Moose Jaw, SK(Zone 3b)

Shutting Down a Pond for Winter:



Quoting:
Fall has arrived and so have many questions. Unless you are a "die-hard" Canuck, ya just love Canadian winters and don't mind being cold and wet. .. you will probably be much happier working in your pond during warm weather. Start Fall maintenance as soon as possible... Trust me on this one!
Getting the pond ready for winter can be a very pleasant experience if you follow a few basic rules.
1st Rule: pick a warm sunny day!.. You're going to be out there for a while.
2nd Rule: but most important... Please Remember To Never Get Into, Place Any Part Of Your Body Or Work In A Pond Unless All Electricity To Your Pond Is Ground Faulted (G.F.I.) Otherwise, Unplug Pumps, Filters, Lights Etc..


" Electricity And Water Does Not Mix!!!."
3rd Rule: Wet pond liners are very slippery.. proceed with caution!!!
First year ponds are usually quite clean so very little has to be done. If you have a build up of sludge and/or dead leaves, this should be removed for the winter, especially if you are over wintering your fish in the pond.

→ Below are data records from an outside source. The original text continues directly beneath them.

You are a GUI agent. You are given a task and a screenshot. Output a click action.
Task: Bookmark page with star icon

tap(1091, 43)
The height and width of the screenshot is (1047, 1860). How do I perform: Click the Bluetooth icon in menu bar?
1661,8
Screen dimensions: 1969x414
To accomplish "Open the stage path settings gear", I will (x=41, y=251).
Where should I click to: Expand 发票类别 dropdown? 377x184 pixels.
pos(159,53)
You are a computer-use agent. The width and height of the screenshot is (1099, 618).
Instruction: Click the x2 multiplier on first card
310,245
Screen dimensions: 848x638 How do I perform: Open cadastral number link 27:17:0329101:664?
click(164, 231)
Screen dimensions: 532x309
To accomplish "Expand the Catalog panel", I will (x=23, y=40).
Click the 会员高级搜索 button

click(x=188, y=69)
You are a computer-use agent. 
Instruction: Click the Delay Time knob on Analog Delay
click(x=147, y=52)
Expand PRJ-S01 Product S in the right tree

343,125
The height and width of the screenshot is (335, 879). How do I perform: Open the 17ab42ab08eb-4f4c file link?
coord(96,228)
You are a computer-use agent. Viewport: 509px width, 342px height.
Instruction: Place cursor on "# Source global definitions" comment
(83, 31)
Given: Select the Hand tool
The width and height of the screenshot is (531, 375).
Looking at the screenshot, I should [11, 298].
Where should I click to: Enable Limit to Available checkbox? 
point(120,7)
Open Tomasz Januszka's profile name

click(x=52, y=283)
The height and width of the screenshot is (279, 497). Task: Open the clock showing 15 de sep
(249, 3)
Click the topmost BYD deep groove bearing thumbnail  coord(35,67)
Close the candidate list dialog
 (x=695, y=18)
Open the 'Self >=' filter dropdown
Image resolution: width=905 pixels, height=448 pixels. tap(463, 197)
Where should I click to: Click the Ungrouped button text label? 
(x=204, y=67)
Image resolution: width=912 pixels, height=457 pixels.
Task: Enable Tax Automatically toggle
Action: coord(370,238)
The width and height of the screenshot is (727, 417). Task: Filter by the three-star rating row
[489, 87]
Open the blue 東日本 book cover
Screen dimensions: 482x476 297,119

Begin by removing 30% of the water. Pump this water from the deepest area of the pond. After you are finished with Fall maintenance, you will slowly refill the pond with fresh water. Remember to treat if chlorine or chloramine in present in your water. Removing part of the water not only helps with the fall maintenance but also supplies the fish with much needed fresh water over the long winter months. The simplest and probably cheapest method of removing organic matter is to use a very fine nylon net.... "duct taped" to a pole. This idea came to me many moons ago.. on a very bitter cold, windy fall day. I am short, only 5'0".. and shrinking with age. It was a rotten day and I was chilled to the bone.. I wanted to be doing anything but playing in cold water. I was not a happy camper. I loved my ponds, but on this day, after repeated attempts to reach the debris in the centre of our "smallest pond", this little idea hit and from then on ponding became much simpler in all seasons! Sure ended the cursing and appears to have helped hundreds of other ponders.. short and tall! Of course nowadays, other more sophisticated (and probably more expensive) ideas are out there.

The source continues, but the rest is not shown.